Number 1: Edward Cullen!
....Hahahahaha gross, just kidding.
Number 1: Legolas from The Lord of the Rings
Choosing just one picture of Legolas was absolutely heartbreaking. However, seeing my computer screen filled with photos of his elfin glory made my day about 78 times better. I used to think that I was in love with Orlando Bloom, but as it turns out I just love Legolas. So much. OHMYGOODNESSSOMUCH. He's perfect and wonderful and I don't even care that he moves like a female because he's an elf, what do you want?!?! Also, he's bad-a with that bow.
Cons: Absolutely nothing.
Now please excuse me while I go watch all the LOTR movies and hyperventilate at the sexy dream team.
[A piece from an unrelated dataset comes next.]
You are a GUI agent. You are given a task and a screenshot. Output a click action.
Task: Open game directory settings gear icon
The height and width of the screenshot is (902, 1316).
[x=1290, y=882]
UPDATE: I've probably forgotten about a bajillion sexy men on this list. As I think of them or people remind me of them, I'll post them right here on my "I STILL LOVE YOU" list, because the world always needs more lists involving smexy men.
I STILL LOVE YOU...
1. Logan/Wolverine: The steel running through your anatomy might be cold, but you are smoking hot.
2. Ronald Weasley: I find myself less attracted to you this year, but your general adorable-ness cannot go unnamed.
3. Batman: Oh Christian Bale. OH CHRISTIAN BALE.
4. Jim Halpert: Cute, quirky, all around adorable.
5. Prince Zuko: In the infamous words of Carmen Rae Thorley, "I don't know. The whole scar-faced, dark past thing is hot."